> [What the task requires]: Please set down, word for word, each line from the one containing "Click the zoom magnifier icon in address bar" through the final line of the records below, both included, and nothing else.

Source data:
⁂
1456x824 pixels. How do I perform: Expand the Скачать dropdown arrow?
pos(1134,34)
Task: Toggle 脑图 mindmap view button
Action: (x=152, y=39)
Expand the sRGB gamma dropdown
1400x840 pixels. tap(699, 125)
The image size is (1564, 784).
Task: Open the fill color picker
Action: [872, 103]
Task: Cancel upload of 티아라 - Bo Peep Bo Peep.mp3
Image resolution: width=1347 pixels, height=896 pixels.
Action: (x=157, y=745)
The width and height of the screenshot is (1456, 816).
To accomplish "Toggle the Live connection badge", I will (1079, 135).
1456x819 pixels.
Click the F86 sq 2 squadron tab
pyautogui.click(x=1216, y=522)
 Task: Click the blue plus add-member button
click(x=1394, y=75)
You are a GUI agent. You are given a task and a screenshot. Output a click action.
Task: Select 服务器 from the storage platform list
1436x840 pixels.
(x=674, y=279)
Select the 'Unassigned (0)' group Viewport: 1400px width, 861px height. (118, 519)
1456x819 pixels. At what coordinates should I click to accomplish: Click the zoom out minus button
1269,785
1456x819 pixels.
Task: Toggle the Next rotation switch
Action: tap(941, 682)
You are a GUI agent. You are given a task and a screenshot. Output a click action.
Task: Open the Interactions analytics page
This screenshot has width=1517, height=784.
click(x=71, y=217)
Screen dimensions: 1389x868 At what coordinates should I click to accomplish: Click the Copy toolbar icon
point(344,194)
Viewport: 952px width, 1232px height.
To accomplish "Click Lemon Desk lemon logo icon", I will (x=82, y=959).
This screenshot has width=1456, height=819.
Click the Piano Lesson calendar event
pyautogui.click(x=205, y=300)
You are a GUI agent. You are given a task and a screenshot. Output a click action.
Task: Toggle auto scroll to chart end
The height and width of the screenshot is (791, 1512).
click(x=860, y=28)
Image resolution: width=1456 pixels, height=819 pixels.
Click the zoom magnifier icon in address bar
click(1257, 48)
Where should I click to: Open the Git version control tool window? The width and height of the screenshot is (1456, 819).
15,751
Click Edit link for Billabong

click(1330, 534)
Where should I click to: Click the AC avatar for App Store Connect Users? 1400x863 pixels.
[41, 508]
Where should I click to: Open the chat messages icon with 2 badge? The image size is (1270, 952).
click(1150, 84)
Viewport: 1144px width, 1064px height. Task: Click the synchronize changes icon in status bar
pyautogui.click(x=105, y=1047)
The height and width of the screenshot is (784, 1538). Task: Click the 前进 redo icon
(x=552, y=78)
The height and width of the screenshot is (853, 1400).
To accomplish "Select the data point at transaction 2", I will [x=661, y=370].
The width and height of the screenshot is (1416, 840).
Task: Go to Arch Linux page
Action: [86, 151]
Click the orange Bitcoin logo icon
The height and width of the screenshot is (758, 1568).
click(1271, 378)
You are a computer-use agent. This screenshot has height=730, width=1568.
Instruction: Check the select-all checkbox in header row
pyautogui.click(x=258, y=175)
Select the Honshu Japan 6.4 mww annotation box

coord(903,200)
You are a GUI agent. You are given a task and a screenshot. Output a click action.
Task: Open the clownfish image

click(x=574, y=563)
⁂
> [Answer below]:
Click the zoom magnifier icon in address bar
click(1257, 48)
Where should I click to: Open the Git version control tool window? The width and height of the screenshot is (1456, 819).
15,751
Click Edit link for Billabong

click(1330, 534)
Where should I click to: Click the AC avatar for App Store Connect Users? 1400x863 pixels.
[41, 508]
Where should I click to: Open the chat messages icon with 2 badge? The image size is (1270, 952).
click(1150, 84)
Viewport: 1144px width, 1064px height. Task: Click the synchronize changes icon in status bar
pyautogui.click(x=105, y=1047)
The height and width of the screenshot is (784, 1538). Task: Click the 前进 redo icon
(x=552, y=78)
The height and width of the screenshot is (853, 1400).
To accomplish "Select the data point at transaction 2", I will [x=661, y=370].
The width and height of the screenshot is (1416, 840).
Task: Go to Arch Linux page
Action: [86, 151]
Click the orange Bitcoin logo icon
The height and width of the screenshot is (758, 1568).
click(1271, 378)
You are a computer-use agent. This screenshot has height=730, width=1568.
Instruction: Check the select-all checkbox in header row
pyautogui.click(x=258, y=175)
Select the Honshu Japan 6.4 mww annotation box

coord(903,200)
You are a GUI agent. You are given a task and a screenshot. Output a click action.
Task: Open the clownfish image

click(x=574, y=563)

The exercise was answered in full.